• 指示 1:
映画評の抜粋の「中学生の娘を演じた伊東蒼の楓が、そんな父を探しだそうと町中を奔走し始めるのも、」から「いよいよ複雑な運命のいたずらをしかけてくる。」までを、「町中」を「街じゅう」に差し替えて書き直すこと。
• 指示 2:
映画評の抜粋によると、楓が父を探して町中を奔走し始めるのはなぜか。一〜三文で説明すること。

____ 出典抜粋

ちなみに、指名手配中の犯人を電車内で見かけるエピソードというのは
監督自身、自分の父親から聞かされたネタで、
リンゼイ・アン・ホーカー殺害事件の市橋を見たのだと言う。
そんな眉唾な出来事ことですら、二人が住む西成には許容しうる磁場がある。
中学生の娘を演じた伊東蒼の楓が、そんな父を探しだそうと町中を奔走し始めるのも、
智をはじめ、学校も警察も役人も、
周囲の大人たちが一向に当てにならないからであり、
中学生ながら、すでにそんなカラクリを見抜くほどに立派に成長している。
父親が言っていた指名手配中の山内という連続殺人犯が
原田のなりすましとして、ある日、突如目の前に現れるや、
話は時空の入れ子を交えながら、
いよいよ複雑な運命のいたずらをしかけてくる。
まさに、このしっかりものの娘を試さんといわんばかりの難題が待ち受けるのだ。
犯人が父親の携帯をもっており、そこに父親が絡んでいるのを知った娘。
窮鼠猫を噛むがごとく、楓は逃げる山内を
とっさの借り物の自転車で追いかけるシーン。
まさに映画版じゃりん子チエよろしく面目躍如たる熱演が圧巻だ。
この映画は時空ごと、登場人物ごとに各々視点が変わって
それぞれ探しもののベクトルが違って描き出されてゆくなか、
娘は否が応でも大人にならざるを得ないという状況下におかれ、
ただひとり、事象を冷静に見つめ「さがし」続けるのだ。
その意味では、この映画は、娘が父親を見守る映画ともいえるだろう。
自殺願望者の思いを幇助するため、という名目は
いまもSNSなど、闇で密かにとりひきされる現代的なテーマのひとつだ。
その実、サイコパスな殺人犯と知り合った原田智には、
筋萎縮性側索硬化症(ALS)という難病を抱えた妻公子がいて、
その妻の希死念慮に対し、ひたすら楽にしてあげたい思いが募ってゆく。
そんなときに、この山内に出会ってしまった原田が
この殺人犯の闇の事件にも加担してしまう。
清水尋也演じるこの山内というサイコパスな殺人鬼は、
相模原障害者施設殺傷事件や座間9人殺害事件などの特異な犯人像が
どこかで下敷きになっており、リアルな怖さがある。
山内が白いソックスに興奮する性癖があるのも、
かつての自殺サイト殺人事件からヒントを得たのだという。

________
____ 項目

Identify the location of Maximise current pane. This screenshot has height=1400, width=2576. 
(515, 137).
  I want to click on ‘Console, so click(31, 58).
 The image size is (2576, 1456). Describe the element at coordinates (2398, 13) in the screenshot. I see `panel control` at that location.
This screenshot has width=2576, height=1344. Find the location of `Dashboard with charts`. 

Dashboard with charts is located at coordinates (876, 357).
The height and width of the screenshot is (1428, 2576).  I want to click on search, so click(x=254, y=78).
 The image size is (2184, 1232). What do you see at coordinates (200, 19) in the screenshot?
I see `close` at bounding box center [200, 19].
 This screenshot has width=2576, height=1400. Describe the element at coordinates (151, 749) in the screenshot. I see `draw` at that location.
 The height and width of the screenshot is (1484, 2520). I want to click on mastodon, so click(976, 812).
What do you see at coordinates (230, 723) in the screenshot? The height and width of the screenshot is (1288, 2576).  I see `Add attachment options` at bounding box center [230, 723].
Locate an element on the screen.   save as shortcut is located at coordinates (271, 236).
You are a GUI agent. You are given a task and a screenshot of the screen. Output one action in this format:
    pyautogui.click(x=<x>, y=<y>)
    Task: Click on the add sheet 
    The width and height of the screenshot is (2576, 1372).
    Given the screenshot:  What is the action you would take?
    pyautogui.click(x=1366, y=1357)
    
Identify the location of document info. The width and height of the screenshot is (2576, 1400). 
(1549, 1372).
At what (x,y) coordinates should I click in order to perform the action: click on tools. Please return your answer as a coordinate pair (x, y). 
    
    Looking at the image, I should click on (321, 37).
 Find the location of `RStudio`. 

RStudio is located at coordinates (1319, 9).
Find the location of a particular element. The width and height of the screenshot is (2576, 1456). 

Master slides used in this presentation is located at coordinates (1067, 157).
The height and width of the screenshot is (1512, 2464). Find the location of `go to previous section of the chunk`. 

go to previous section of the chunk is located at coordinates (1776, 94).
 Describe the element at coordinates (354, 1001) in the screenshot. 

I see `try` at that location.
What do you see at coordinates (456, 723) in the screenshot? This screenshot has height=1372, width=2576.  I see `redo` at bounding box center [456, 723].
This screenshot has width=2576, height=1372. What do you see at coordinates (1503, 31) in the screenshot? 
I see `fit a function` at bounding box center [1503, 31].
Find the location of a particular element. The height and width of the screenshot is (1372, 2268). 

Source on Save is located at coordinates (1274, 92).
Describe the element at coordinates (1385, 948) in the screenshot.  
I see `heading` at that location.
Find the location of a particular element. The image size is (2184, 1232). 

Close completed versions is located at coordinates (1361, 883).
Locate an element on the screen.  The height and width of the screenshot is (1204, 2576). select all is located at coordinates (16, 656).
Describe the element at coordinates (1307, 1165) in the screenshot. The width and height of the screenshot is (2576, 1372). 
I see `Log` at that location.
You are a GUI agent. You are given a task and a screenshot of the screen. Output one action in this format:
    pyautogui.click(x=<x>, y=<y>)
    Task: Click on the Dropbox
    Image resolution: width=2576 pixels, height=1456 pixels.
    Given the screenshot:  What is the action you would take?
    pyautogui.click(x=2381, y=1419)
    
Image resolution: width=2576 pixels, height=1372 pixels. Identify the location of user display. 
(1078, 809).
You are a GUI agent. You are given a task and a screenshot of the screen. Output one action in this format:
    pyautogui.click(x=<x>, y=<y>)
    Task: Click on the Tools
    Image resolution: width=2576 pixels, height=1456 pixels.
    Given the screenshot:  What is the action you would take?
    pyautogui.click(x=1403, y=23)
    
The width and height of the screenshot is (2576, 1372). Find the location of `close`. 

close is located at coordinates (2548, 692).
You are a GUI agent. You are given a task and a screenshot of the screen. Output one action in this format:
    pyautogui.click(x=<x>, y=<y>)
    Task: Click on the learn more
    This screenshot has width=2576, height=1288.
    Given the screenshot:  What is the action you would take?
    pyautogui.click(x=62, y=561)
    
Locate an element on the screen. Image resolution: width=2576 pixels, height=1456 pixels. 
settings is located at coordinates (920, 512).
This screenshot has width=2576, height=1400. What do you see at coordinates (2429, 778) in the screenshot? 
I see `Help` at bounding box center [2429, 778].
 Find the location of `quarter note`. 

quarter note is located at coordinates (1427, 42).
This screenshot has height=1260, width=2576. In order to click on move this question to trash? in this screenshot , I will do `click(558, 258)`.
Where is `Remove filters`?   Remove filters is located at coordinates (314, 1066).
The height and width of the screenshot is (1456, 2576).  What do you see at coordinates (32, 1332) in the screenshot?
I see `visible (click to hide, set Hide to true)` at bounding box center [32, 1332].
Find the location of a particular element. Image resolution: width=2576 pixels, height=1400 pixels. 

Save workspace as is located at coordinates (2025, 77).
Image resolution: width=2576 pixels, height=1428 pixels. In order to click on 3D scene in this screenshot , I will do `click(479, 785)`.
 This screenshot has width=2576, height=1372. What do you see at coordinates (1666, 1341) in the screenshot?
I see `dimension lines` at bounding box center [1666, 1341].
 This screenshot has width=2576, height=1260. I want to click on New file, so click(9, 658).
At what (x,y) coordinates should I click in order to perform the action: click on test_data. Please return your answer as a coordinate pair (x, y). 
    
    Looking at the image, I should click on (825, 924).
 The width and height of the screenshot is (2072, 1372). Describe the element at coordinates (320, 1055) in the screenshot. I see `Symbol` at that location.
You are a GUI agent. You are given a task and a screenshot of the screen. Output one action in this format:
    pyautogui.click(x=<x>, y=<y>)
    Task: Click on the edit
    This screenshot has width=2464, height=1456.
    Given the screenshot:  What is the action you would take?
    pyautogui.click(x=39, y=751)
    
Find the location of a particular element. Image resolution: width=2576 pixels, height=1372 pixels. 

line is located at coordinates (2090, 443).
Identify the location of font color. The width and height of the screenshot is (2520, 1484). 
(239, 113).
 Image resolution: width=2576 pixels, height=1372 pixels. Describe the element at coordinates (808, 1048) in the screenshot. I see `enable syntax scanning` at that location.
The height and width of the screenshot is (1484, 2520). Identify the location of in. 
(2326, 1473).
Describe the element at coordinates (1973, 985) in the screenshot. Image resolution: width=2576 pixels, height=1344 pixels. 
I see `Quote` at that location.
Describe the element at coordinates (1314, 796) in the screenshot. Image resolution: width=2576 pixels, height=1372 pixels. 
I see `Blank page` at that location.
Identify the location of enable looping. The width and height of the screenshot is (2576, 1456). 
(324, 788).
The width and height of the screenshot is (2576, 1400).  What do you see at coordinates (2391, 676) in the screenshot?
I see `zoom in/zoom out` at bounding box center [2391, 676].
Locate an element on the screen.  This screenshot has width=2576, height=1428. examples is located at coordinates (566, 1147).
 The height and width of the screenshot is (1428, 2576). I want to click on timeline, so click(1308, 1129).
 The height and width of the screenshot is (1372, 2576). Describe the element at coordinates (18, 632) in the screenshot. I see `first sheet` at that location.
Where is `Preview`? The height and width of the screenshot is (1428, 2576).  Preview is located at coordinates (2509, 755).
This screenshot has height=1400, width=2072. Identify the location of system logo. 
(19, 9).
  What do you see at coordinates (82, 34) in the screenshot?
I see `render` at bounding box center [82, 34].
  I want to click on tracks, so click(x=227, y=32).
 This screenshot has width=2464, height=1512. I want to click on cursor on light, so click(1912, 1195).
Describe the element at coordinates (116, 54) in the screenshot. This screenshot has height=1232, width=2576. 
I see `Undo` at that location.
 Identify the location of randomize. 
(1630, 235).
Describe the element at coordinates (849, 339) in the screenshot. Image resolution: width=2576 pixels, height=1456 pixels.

________

• 解答 1:
中学生の娘を演じた伊東蒼の楓が、そんな父を探しだそうと街じゅうを奔走し始めるのも、
智をはじめ、学校も警察も役人も、
周囲の大人たちが一向に当てにならないからであり、
中学生ながら、すでにそんなカラクリを見抜くほどに立派に成長している。
父親が言っていた指名手配中の山内という連続殺人犯が
原田のなりすましとして、ある日、突如目の前に現れるや、
話は時空の入れ子を交えながら、
いよいよ複雑な運命のいたずらをしかけてくる。

• 解答 2:
智をはじめ、学校も警察も役人も、周囲の大人たちが一向に当てにならないからである。